Below is a listing; return it in full, exactly as it appears.

┌────────

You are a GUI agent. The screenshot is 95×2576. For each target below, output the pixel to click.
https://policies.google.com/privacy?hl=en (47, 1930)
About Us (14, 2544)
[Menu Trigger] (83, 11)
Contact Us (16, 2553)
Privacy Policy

└────────

◆ Finished exercise
You are a GUI agent. The screenshot is 95×2576. For each target below, output the pixel to click.
https://policies.google.com/privacy?hl=en (47, 1930)
About Us (14, 2544)
[Menu Trigger] (83, 11)
Contact Us (16, 2553)
Privacy Policy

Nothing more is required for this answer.